What’s the point of a pro-smoking (sic) group in 2021?

That's the headline of an article by journalist Ralph Jones.

It's been a long time coming because I was originally interviewed by Ralph in January 2019 when he was working for Vice magazine.

He had been commissioned, he said, to write about the 'smoking lobby' but nothing was ever published, as I explained here.

Eighteen months later – working freelance – Ralph contacted me again to say he had now sold the idea to The Fence, a magazine I had never heard of, and could he interview me again.

To cut a long story short, we met for a second time (in October last year) but after that I heard nothing more.

The Fence obviously passed on it so Ralph has now posted the article on a platform called medium.com where he writes:

Simon Clark vehemently defends people’s right to smoke tobacco. But with the practice in terminal decline, is there any point?

You can read it in full here but it brings to mind something Joe Jackson once said to me.

Despite writing a well-received essay and several articles on smoking and appearing more than once on the Today programme to argue his corner, Joe didn’t enjoy giving interviews on the subject and articles like this are probably one of the reasons why.

Joe felt that much of what he said would be either ignored or edited to the extent that any comments he made would be reduced to soundbites most likely out of context with the broader discussion.

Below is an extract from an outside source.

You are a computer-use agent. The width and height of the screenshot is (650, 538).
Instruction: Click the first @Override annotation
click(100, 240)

I understood his frustration but he's in a different position to me and is entitled to pick and choose who he speaks to. When it comes to being interviewed beggars like me can't be choosers so I'm rather less discerning than he is!

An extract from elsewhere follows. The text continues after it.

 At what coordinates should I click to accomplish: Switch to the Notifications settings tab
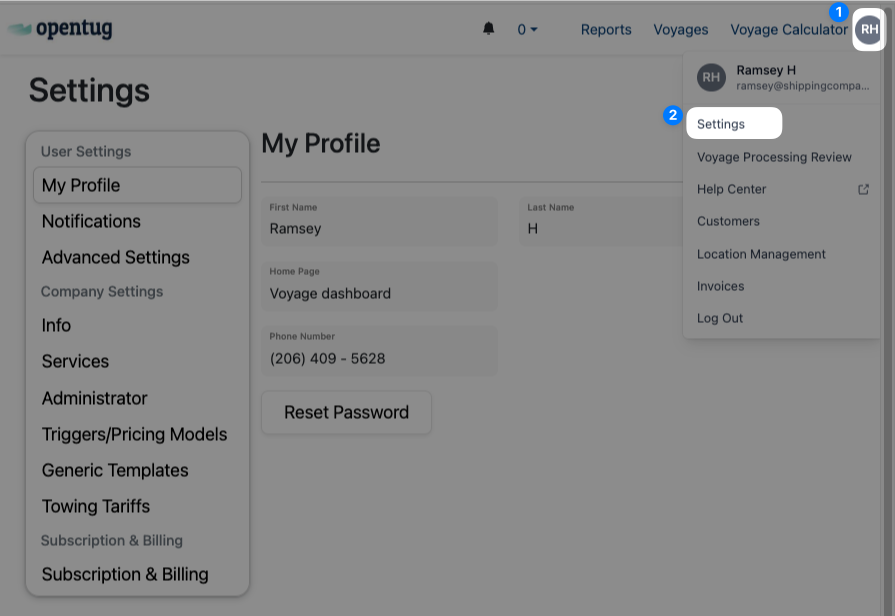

That said, I'm not complaining. I knew exactly what I was getting into when I agreed to be interviewed by Ralph and I quite enjoyed our chats.

One thing worth noting however is his unquestioning belief in (a) the claim that passive smoking is a serious threat to non-smokers, and (b) the opinion of the World Health Organisation, the British Medical Journal and a former Chief Medical Officer.

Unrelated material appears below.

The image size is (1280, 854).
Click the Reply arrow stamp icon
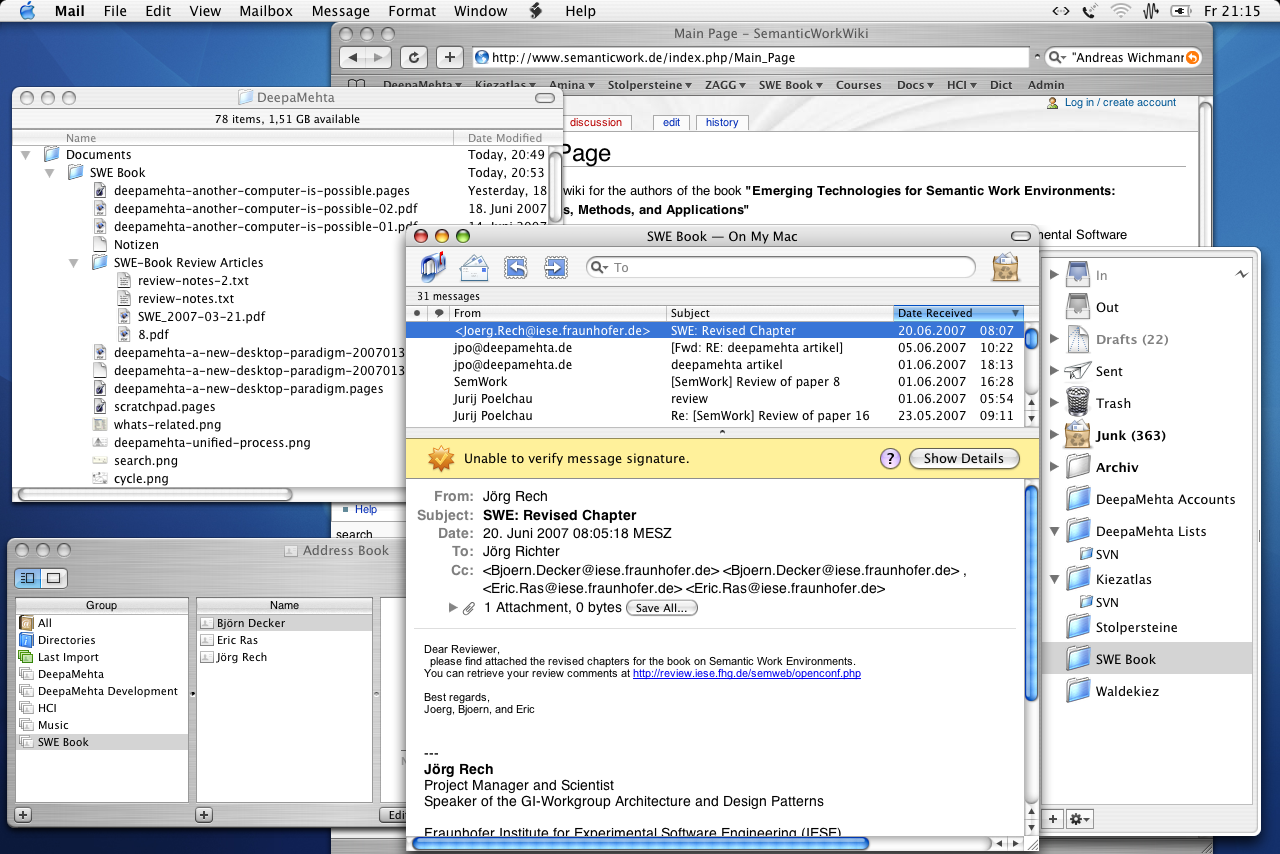click(515, 267)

I wouldn't like to guess how old Ralph is (early thirties perhaps?) or what his politics are (although reading his tweets Nish Kumar comes to mind!).

I am however constantly amazed that people you might expect to be a bit anti-establishment are actually the least willing to question establishment positions on things like passive smoking, even when the 'facts' can be shown to be false or, at the very least, contentious.

Sadly it's this meek acceptance of what 'experts' and government bodies tell us that is eroding freedom of choice and individual liberty. And the age group most susceptible to junk science and the claims of the establishment is the one that, in a previous era, would have been the most sceptical of authority.

How did that happen?

PS. Ralph was recently a contestant on This Is My House, the Richard Bacon-produced programme I wrote about last month (see 'BBC’s House party brings home the Bacon').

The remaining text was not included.